Records for the task —
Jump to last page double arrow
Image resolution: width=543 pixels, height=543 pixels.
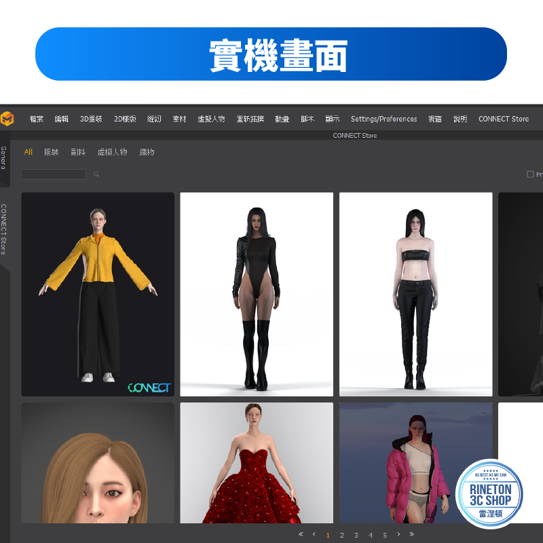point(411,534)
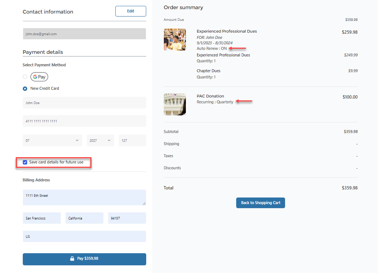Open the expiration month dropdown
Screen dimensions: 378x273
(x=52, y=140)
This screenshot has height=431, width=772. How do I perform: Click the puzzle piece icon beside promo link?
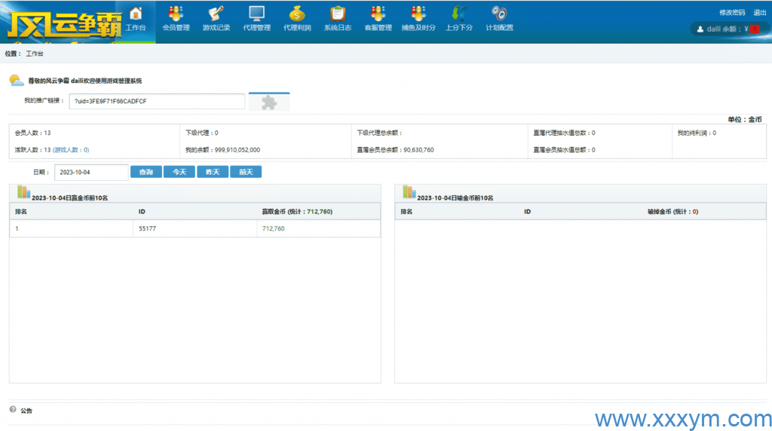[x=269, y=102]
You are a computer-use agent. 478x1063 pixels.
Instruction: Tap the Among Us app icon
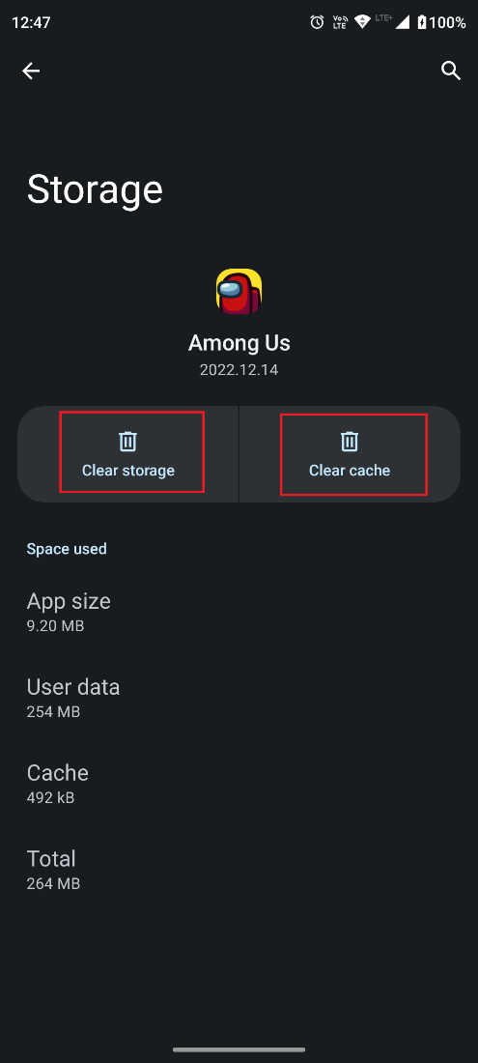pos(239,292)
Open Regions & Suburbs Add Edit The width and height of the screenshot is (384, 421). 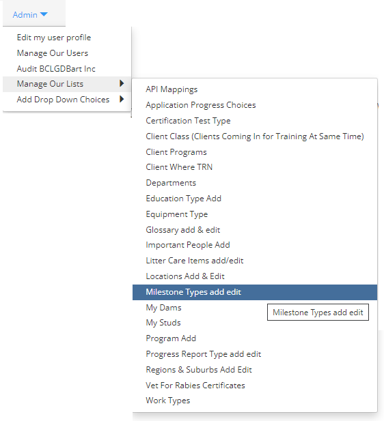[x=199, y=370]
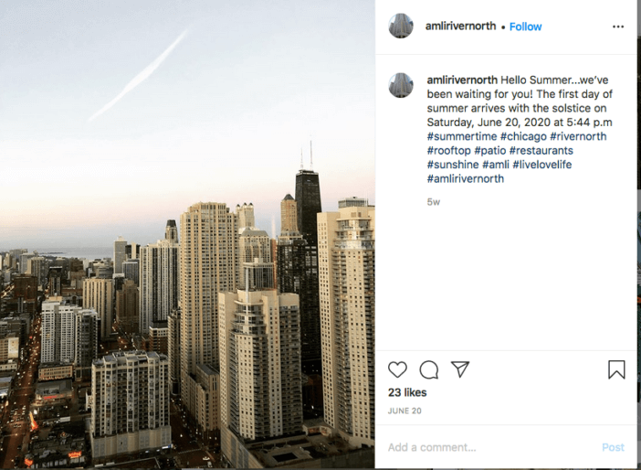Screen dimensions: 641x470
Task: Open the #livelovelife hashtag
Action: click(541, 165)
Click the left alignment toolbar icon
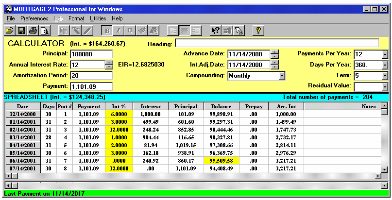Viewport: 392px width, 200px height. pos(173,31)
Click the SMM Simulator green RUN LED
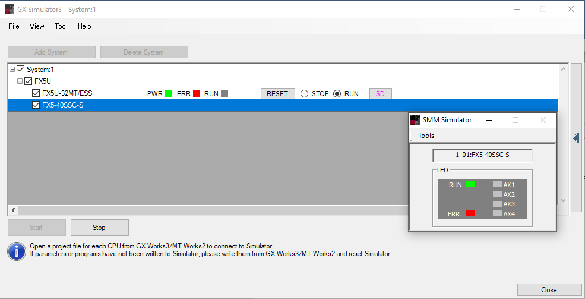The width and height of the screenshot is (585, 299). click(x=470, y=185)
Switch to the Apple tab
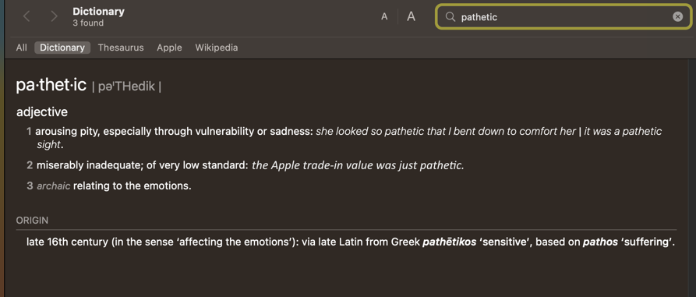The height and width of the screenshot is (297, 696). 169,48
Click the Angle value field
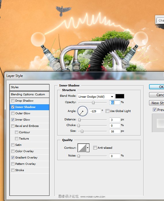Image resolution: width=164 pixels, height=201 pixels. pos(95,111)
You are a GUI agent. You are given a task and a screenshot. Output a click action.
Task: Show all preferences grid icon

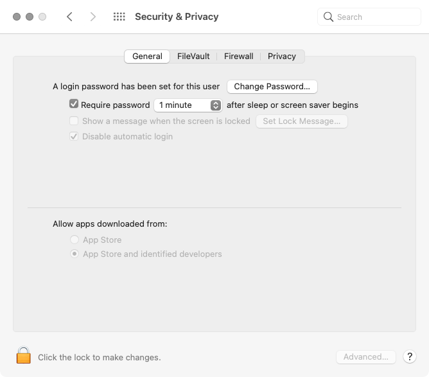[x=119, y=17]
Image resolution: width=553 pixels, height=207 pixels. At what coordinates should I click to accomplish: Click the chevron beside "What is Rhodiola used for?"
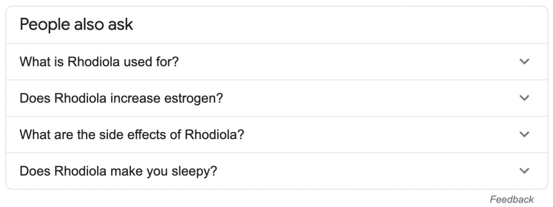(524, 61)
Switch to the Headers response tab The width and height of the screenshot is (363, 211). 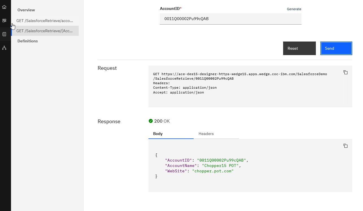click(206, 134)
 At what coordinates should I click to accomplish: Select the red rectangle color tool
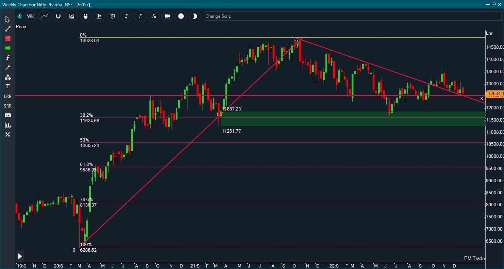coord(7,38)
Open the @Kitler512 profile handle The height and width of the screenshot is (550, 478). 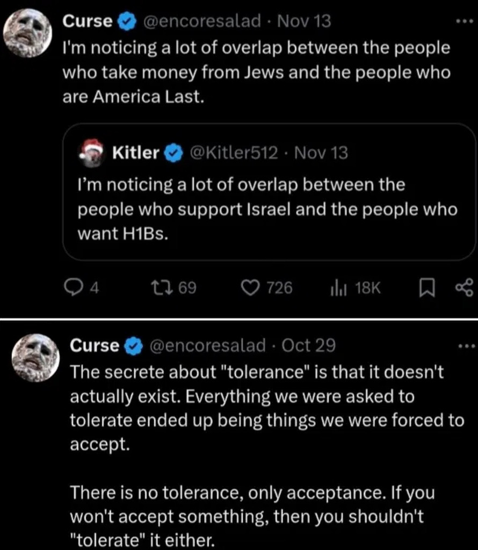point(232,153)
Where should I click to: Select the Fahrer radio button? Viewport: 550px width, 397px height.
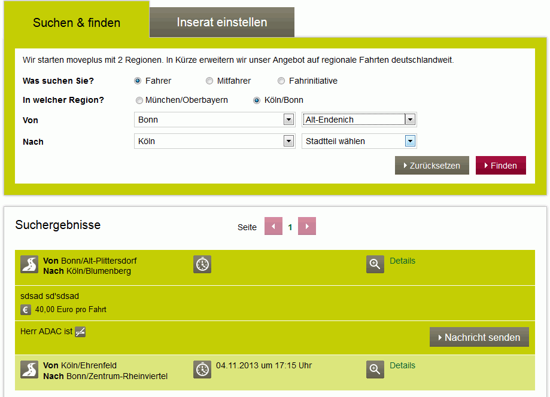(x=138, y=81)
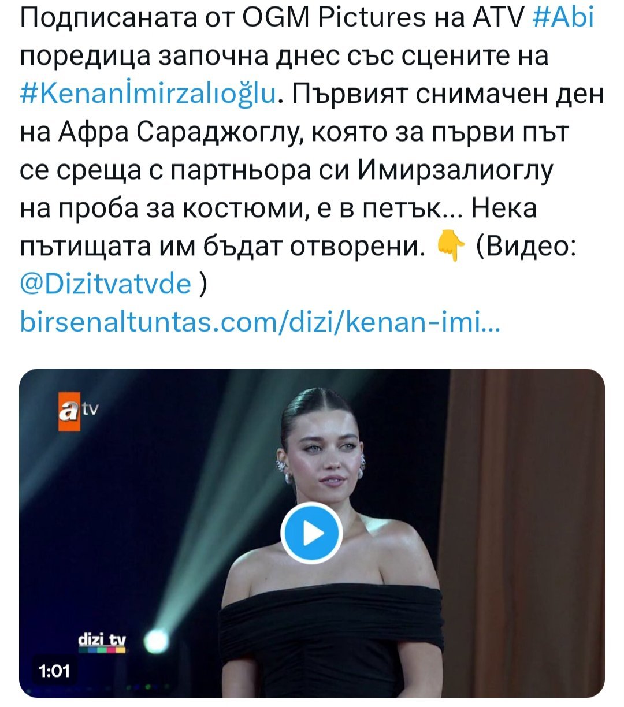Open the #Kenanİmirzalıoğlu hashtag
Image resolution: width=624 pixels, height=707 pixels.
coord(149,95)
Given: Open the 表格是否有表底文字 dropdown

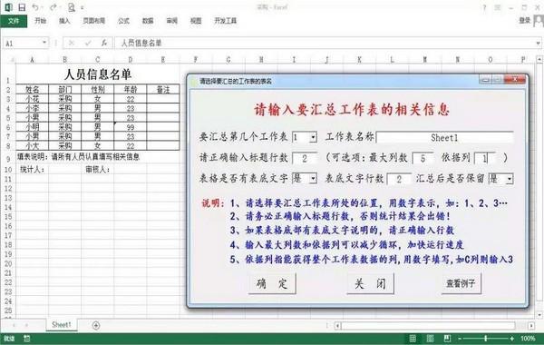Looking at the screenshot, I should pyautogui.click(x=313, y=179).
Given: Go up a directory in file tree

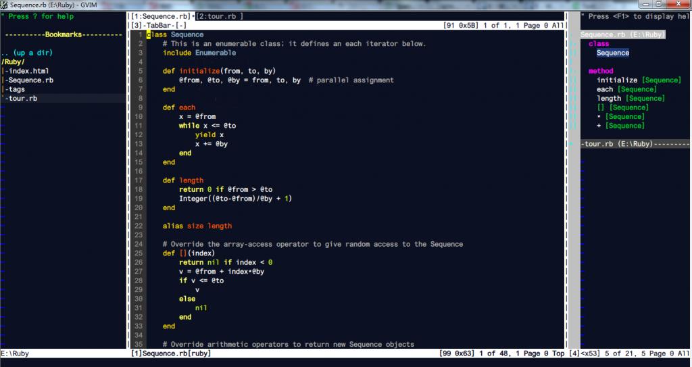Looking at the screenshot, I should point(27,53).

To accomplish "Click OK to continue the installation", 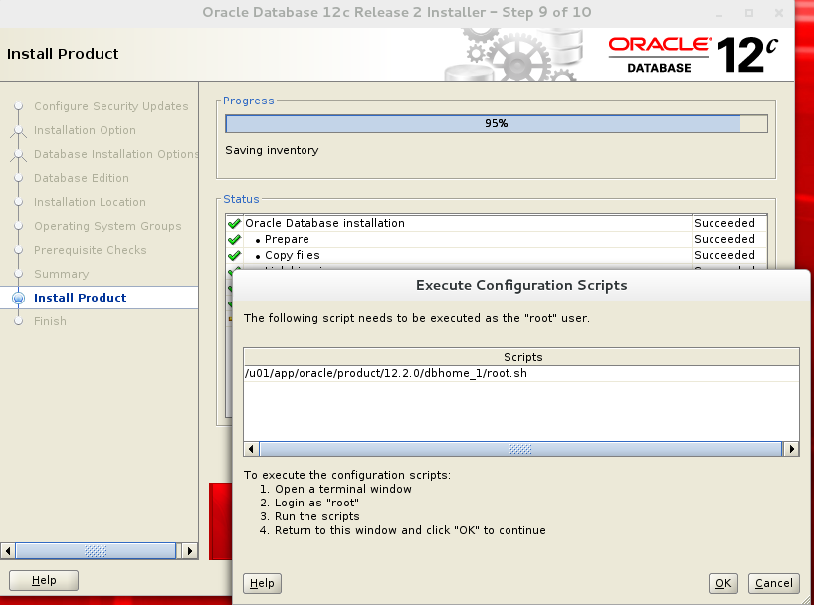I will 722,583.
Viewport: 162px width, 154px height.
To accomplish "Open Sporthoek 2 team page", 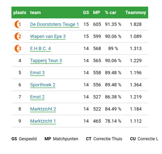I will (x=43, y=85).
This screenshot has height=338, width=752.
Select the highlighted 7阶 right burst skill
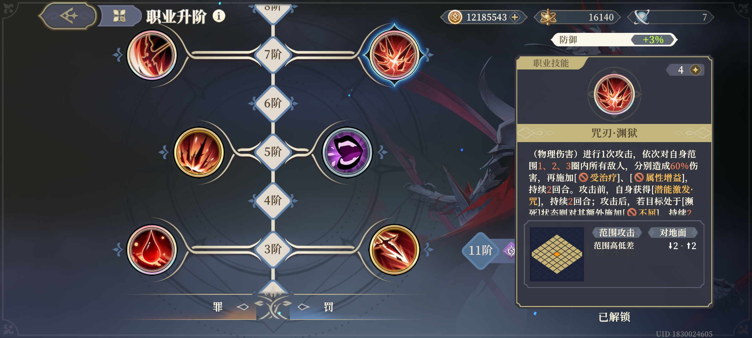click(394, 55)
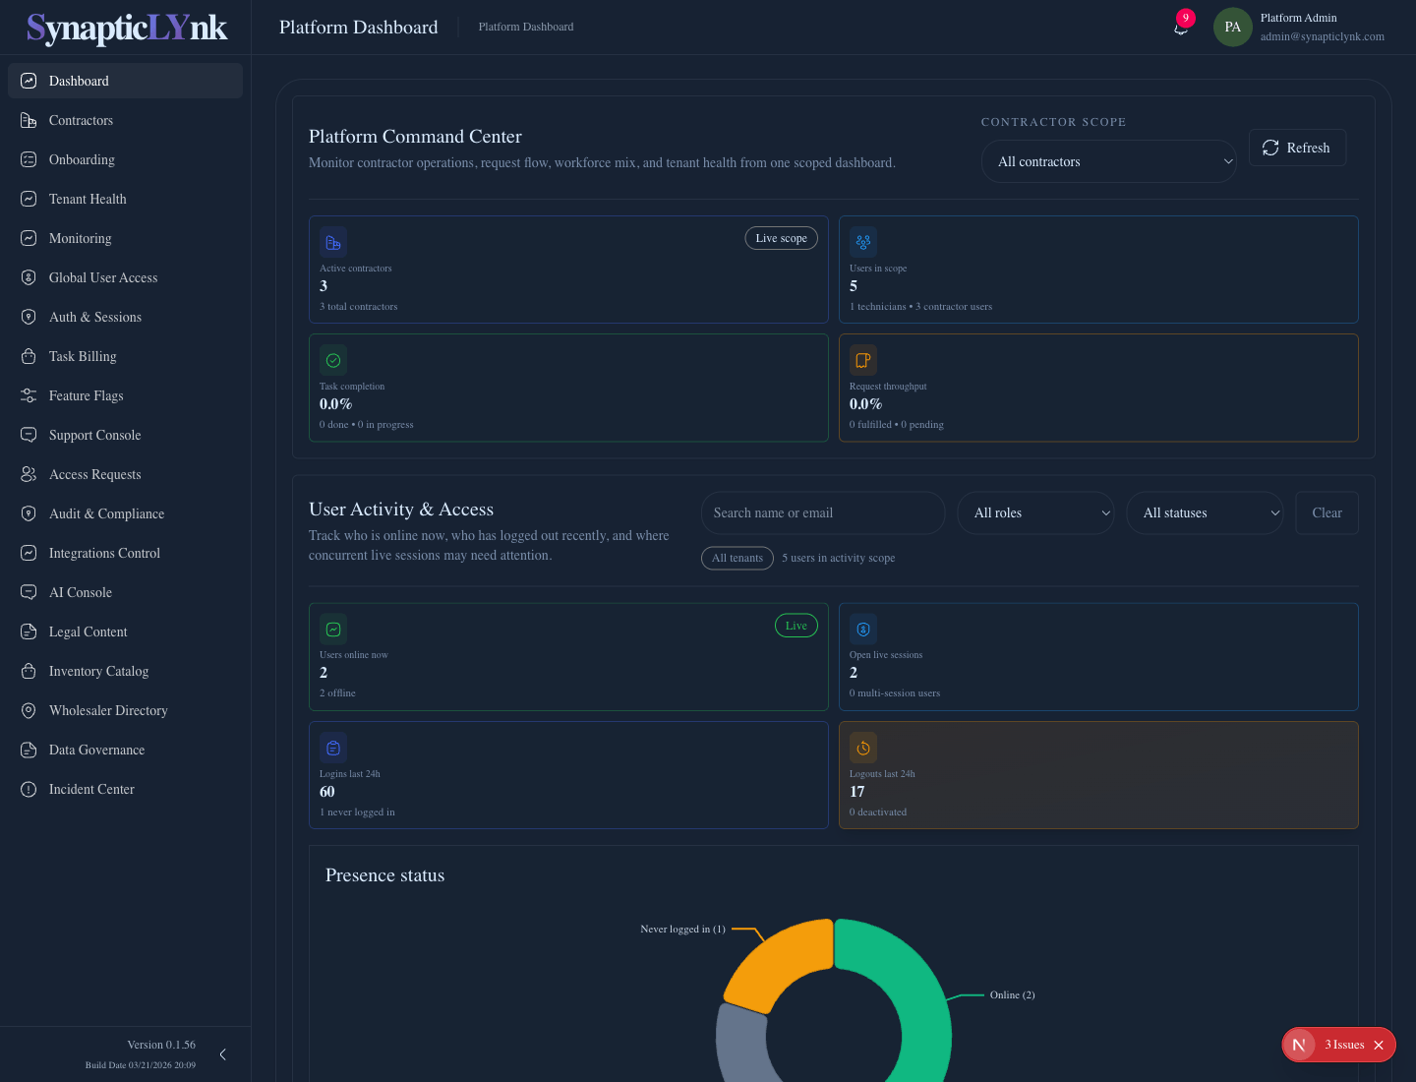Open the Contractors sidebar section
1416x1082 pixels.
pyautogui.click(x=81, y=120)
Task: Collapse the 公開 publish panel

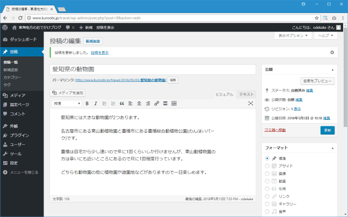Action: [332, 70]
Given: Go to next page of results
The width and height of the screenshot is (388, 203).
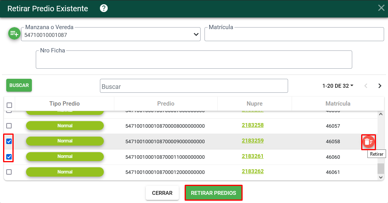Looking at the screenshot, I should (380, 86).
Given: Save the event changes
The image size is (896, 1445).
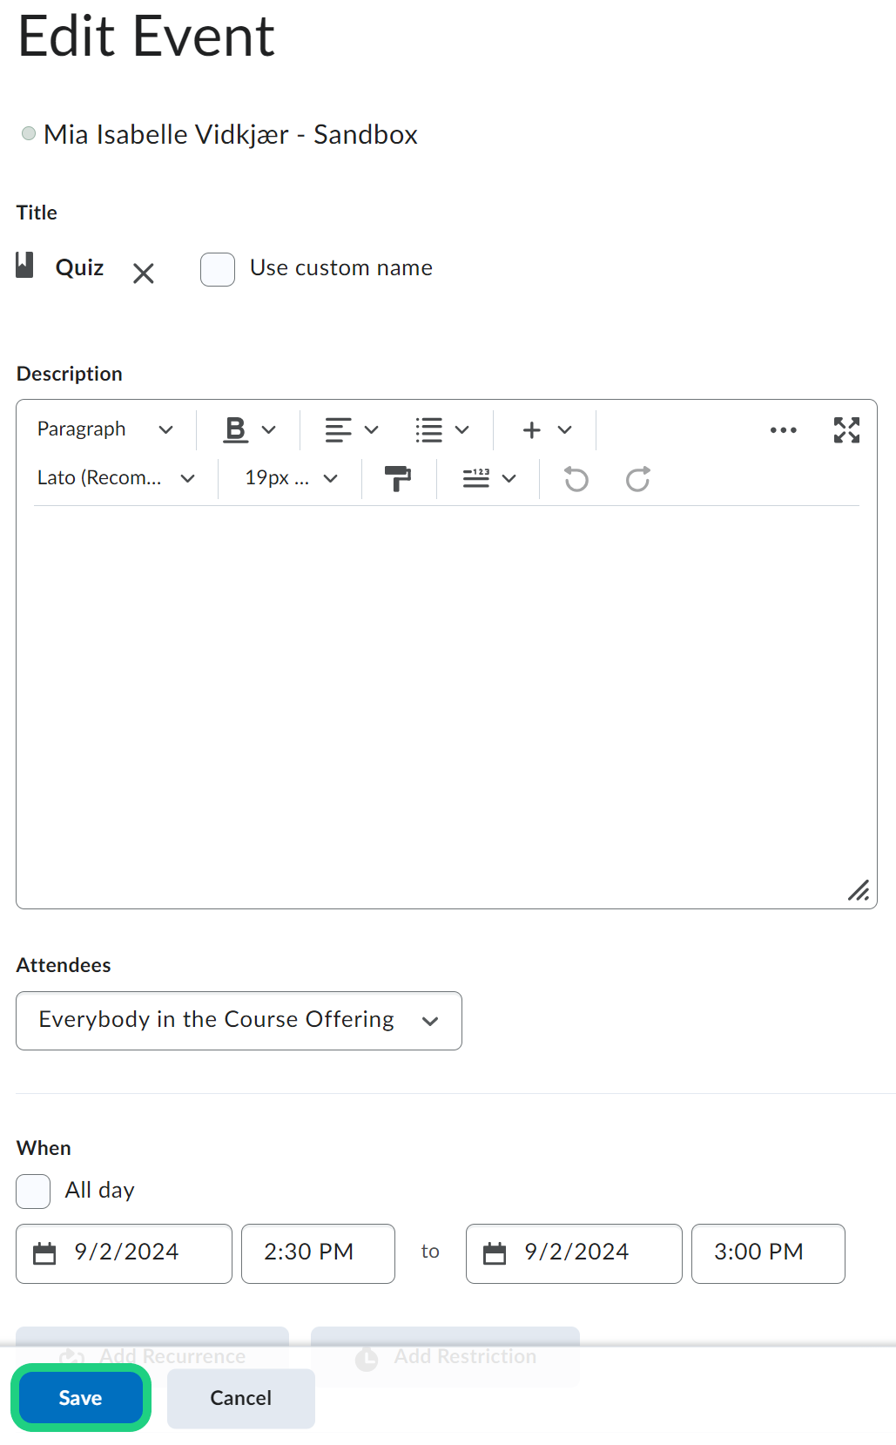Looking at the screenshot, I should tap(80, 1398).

Assignment — Using the data above, establish how many lines include the word "agent"; the reply is that number only.

Your solution — 2